Dr O'Keefe shared insights into the work of the National Neonatal Encephalopathy Action Group (NNEAG). Established to identify issues resulting in adverse outcomes for newborns and to develop measures to mitigate those risks, NNEAG is a collaborative approach between the SCA, the Department of Health, the National Women and Infants Health Programme (NWIHP), and the Health Service Executive (HSE).

NNEAG led to the establishment of the Obstetric Event Support Team (OEST), to bring objectivity to the reviews in maternity units in relation to incidents resulting in significant injuries to the baby or mother. The team consists of a consultant obstetrician, midwife and a patient safety lead. Findings are used by NWIHP in an aggregated form to identify common themes emerging and drive educational and other activities. OEST is now embedded in the work of HSE.

Germany

Professor Constantin von Kaisenberg, Consultant Obstetrician and Head of PROMPT Germany, provided insights on how the implementation of PROMPT (practical obstetric multi-professional training) has and continues to help make significant improvements in maternity care and outcomes.

Professor von Kaisenberg discussed the main components of effective training – including evidence, authenticity of training materials, multi-professional (those who work together train together), and annual participation. This approach has seen substantial improvement in teamworking, communication and professional satisfaction.

The next steps include creating incentives and financing of in-house courses. Other options include exploring a deduction from the insurance malpractice premium subject to annual participation in effective multi-professional training reaching a certain level.

Sweden

Dr Charlotte Elvander, Midwife and Vice President of the Swedish Association of Midwives discussed the use of the Swedish Pregnancy Register and the Swedish Pregnancy Survey for data-driven quality improvement, and factors contributing to good outcomes.

The Swedish Pregnancy Register - a national quality register launched in 2014 - collects information from pregnancy, during birth and post-partum, and is updated daily. Every doctor and midwife in the country can access the system and see the data for each unit and each region.

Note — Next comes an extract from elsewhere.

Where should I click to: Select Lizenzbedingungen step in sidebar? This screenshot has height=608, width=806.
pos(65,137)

An annual report summarises the data from the different maternity wards in Sweden, bringing transparency.

Recognising the importance in assisting with quality improvements, pregnancy related experience and outcome measures questions have been part of the register since 2020.

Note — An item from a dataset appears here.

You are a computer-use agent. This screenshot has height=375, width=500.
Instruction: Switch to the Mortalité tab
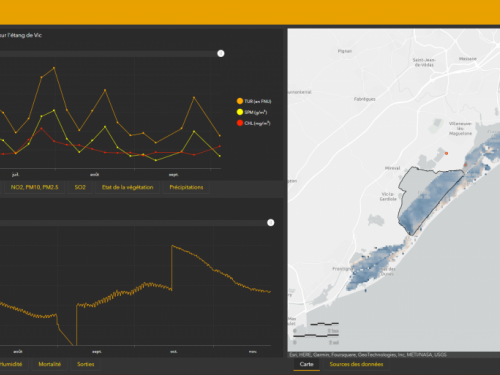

Dr Elvander observed that good access to reliable, transparent data not only supports better decision-making but also highlights best practice and enhances accountability.

Dr Elvander also discussed the importance of interprofessional collaboration and a holistic approach, including the role the physical environment of the birthing room has in supporting positive outcomes.

Dr Gustavson, Chief Medical Officer, Löf (the indemnifier for all regionally paid for healthcare in Sweden whether provided by a private or public care giver), provided insights into the approach taken by the indemnifier, which is a mutual insurer.

Dr Gustavson explained that if investigations identify a breach of good professional standards or the provision of care that is not in accordance with good Swedish healthcare then it is assumed that the injury could have been avoided and is compensated. The decision as to whether the injury was avoidable or not is made based on advice from medical advisors who are experienced specialists. Dr Gustavson explained (at the time of speaking) that a decision is made within approximately five to six months, which includes the investigation, and the indemnifier is striving to reduce this timeframe.

A preventative approach is taken, through collaboration with professional organisations, midwives, obstetricians, paediatricians and neonatologists to identify what they think is the problem, what Löf see as the problem, and what can be done collectively to prevent injuries from happening.

The content of this article is intended to provide a general guide to the subject matter. Specialist advice should be sought about your specific circumstances.